Tuesday, April 1, 2008

Rick Riordan

The Lightning Thief
by Rick Riordan
Recommended Age: 12+

Percy Jackson is a troubled kid. He never knew his father, and his mother is married to a world-class slimeball named Gabe Ugliano, a.k.a. Smelly Gabe. He has dyslexia, a rebellious streak, and a habit of getting kicked out of one private school per year on average. But he doesn’t know the meaning of trouble until one of his teachers turns into a bat-winged, taloned monster who wants to kill him.

One thing leads to another, and Percy finds himself at Camp Half-Blood. The kind of Half-Bloods at this camp have a human being for one parent and a god for the other. A Greek god, that is. Like Athena, Dionysus, Ares, Hermes, you name it. Some of them only spend the summer at the camp, others live there year round. Why? Because they’re safe there from the monsters who always want to challenge semi-divine heroes (also known as “demigods”), and who can easily kill them. Unlike gods as such, demigods aren’t immortal – though they do have some powers, if they learn to use them on time. Hence, Camp Half-Blood.

Percy has very little time to settle in to his new home, his new identity as a half-blood hero, and his knowledge of who his father is and the kind of destiny in store for him. For someone has stolen Zeus’s thunderbolt and the prime suspect is Percy. He has no choice now but to go on a quest to retrieve the thunderbolt from the one who really took it, and bring it back to Zeus by the summer solstice...about a week’s time. Accompanied by two friends – a daughter of Athena named Annabeth and a young satyr named Grover – Percy travels across the country, encountering many perils – monsters, traps, hostile gods – while a disturbing prophecy dogs his steps, while freakish dreams ruin his sleep, and while his ulterior motive of saving his mother from the underworld threatens the existence of the western world.

Who knew that in the 21st century, Mount Olympus would be located in New York City? Who knew that the entrance to the Underworld would be in West Hollywood? Who knew that a story containing a motorcycle-riding god, a wheelchair-bound centaur, a giant waterbed salesman, and a goat boy in winged sneakers could be so thrilling, so scary, and so funny? This hip update to ancient Greek myths has a great deal of educational value – for example, who after reading this could ever mix up Chiron and Charon again? But that’s by the way. What really hooks you is how much fun this book is to read.

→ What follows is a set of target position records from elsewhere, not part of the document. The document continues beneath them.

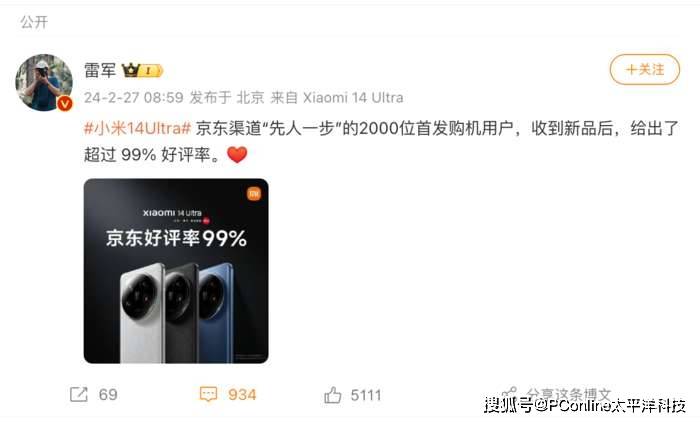Click the 搜狐号@PConline太平洋科技 watermark

click(585, 405)
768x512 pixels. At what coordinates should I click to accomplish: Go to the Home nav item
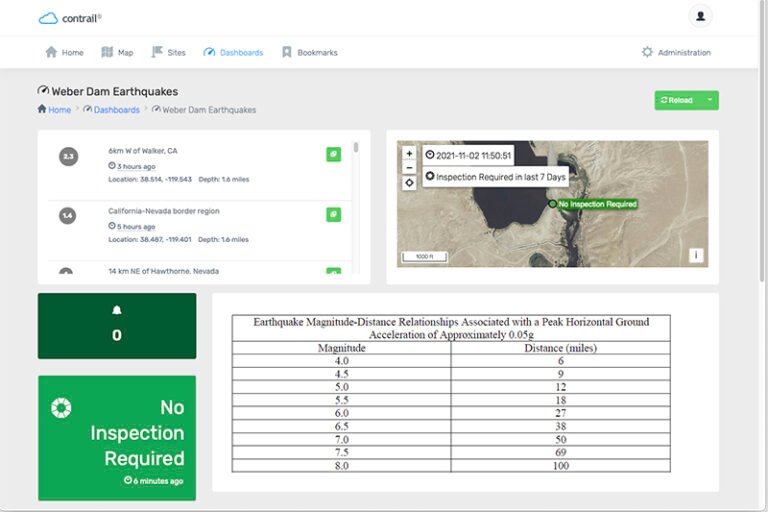64,52
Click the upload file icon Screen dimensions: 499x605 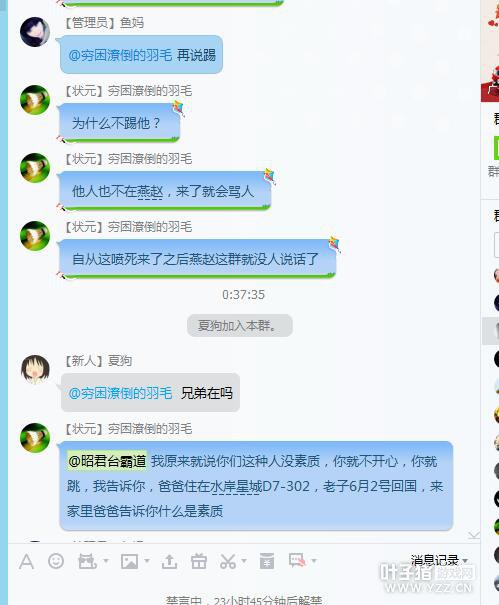pos(169,561)
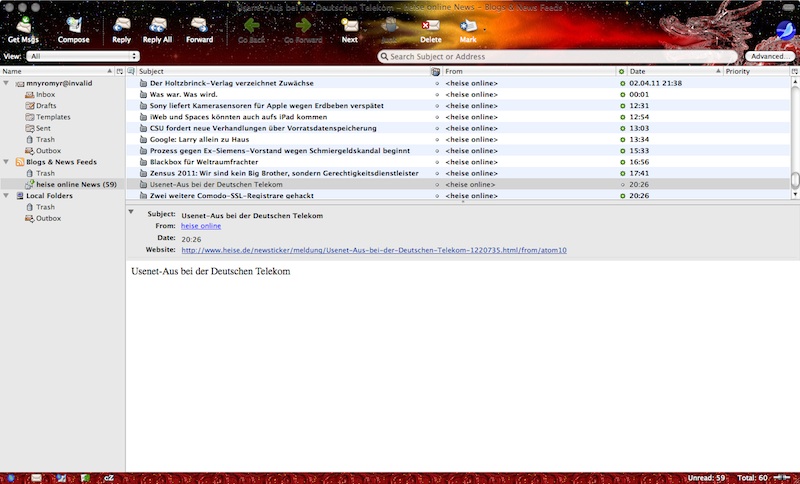This screenshot has height=484, width=800.
Task: Click the Reply toolbar icon
Action: point(121,29)
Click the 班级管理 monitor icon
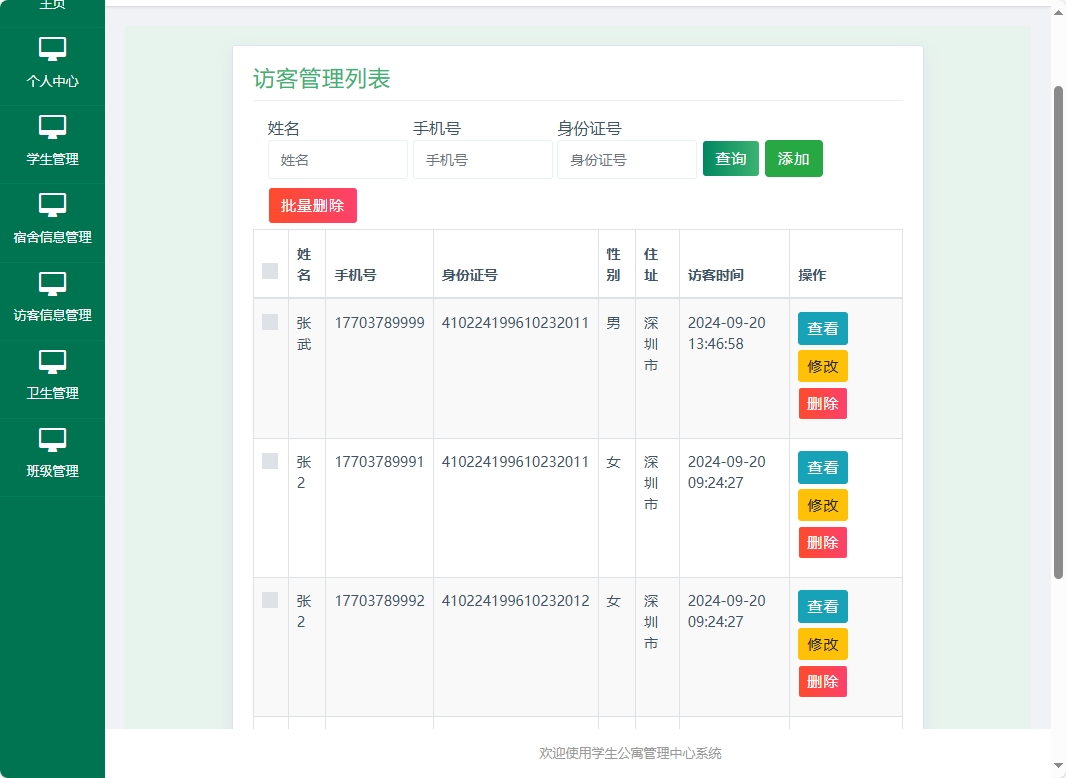 point(52,438)
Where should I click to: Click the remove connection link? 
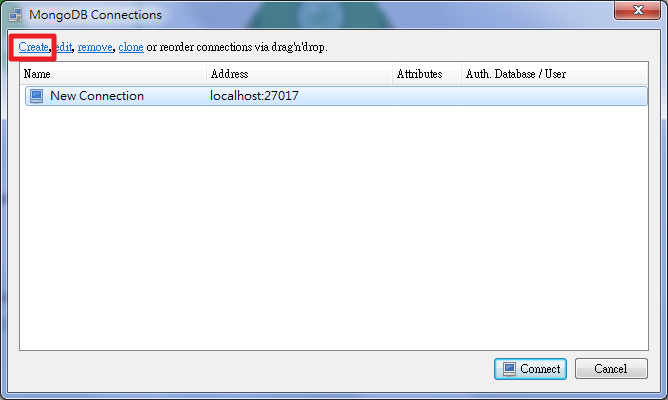(x=95, y=47)
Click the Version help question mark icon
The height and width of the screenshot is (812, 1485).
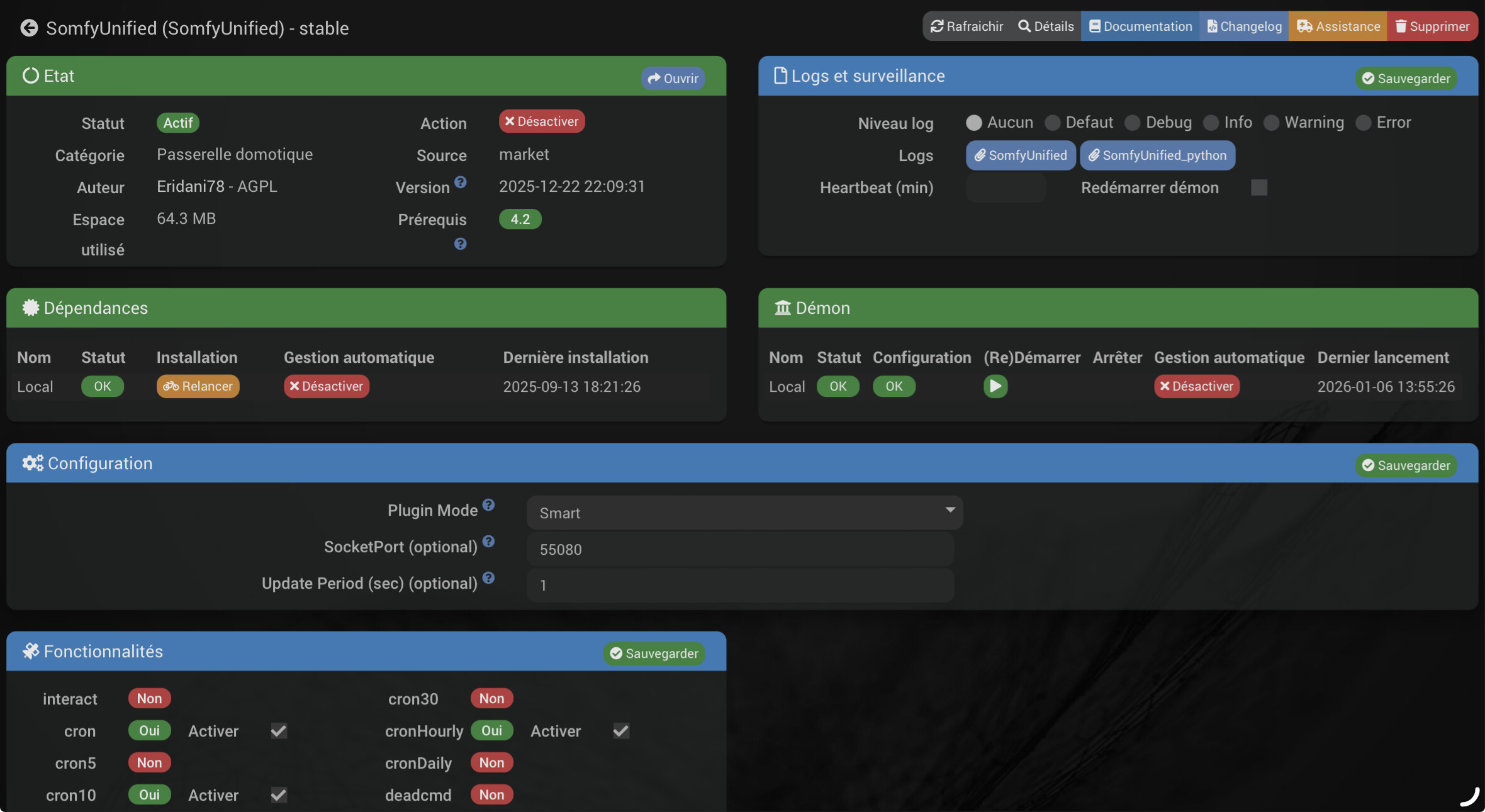coord(461,182)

The Lightning Thief comes closer than any book I have found to capturing the same combination of originality and literary recycling, of excitement and horror and comedy and rip-roaring fun, that have made the Harry Potter series such a worldwide phenomenon. Best of all, this is only the beginning of a new series! This book is styled Percy Jackson and the Olympians, Book One. Book Two, The Sea of Monsters, has already been written. I’ll be looking for it.

The Sea of Monsters
by Rick Riordan
Recommended Age: 12+

In Book Two of “Percy Jackson & The Olympians,” our hero – son of the Greek god Poseidon – almost makes it through seventh grade without getting expelled from a school. But on the last day of classes, P. E. turns into a deadly game of monster dodgeball that leaves the school in ruins. Once again, Percy flees to Camp Halfblood, whose boundaries protect demigods – children with one mortal parent and one who is a god. And when he gets there, he finds those very boundaries under attack.

A lot of things have changed at Camp Halfblood. The lone pine tree whose spirit provides a shield that no monster can penetrate (don’t ask; it’s a long story) has been poisoned, and will die soon unless someone goes on a perilous quest. The centaur Chiron, Percy’s mentor and supporter, has been fired and replaced by a nasty piece of work called Tantalus (even Snape comes off looking like Teacher of the Year next to this jerk), and Tantalus refuses to let Percy go on the quest. Spurred on by a visit from a god, helped by two friends, and driven to greater urgency by a series of nightmares about his satyr pal Grover, Percy risks explusion from the camp and countless other dangers to bring the golden fleece back to Camp Halfblood...and to keep it from falling into the hands of a treacherous enemy who aims at nothing short of the end of Western Civilization.

In this hilarious, exciting, and fast-paced story, many old myths get dusted off for a fresh, 21st-century treatment. Here a chain of donut shops conceals the nest of a many-headed monster. Here a cyclops wears a T-shirt emblazoned with the words “World Sheep Expo 2001.” Here the gaping maw of Charybdis wears braces, and the key to understanding centaur behavior is revealed (OK, I won’t give that one away). The pain of coming from an eternally messed-up family combines with heartbreaking betrayal, the needs and obligations of true friends, and the threat of a truly chilling evil power to add moments of touching tenderness, moving heroism, and gnawing dread to the adventure. Plus, at the very end there is a surprise twist that will propel you right into the series’ third book, The Titan’s Curse...
and, I would guess, beyond. [EDIT: I was obviously right; the series has gone onto a fourth book, The Battle of the Labyrinth.]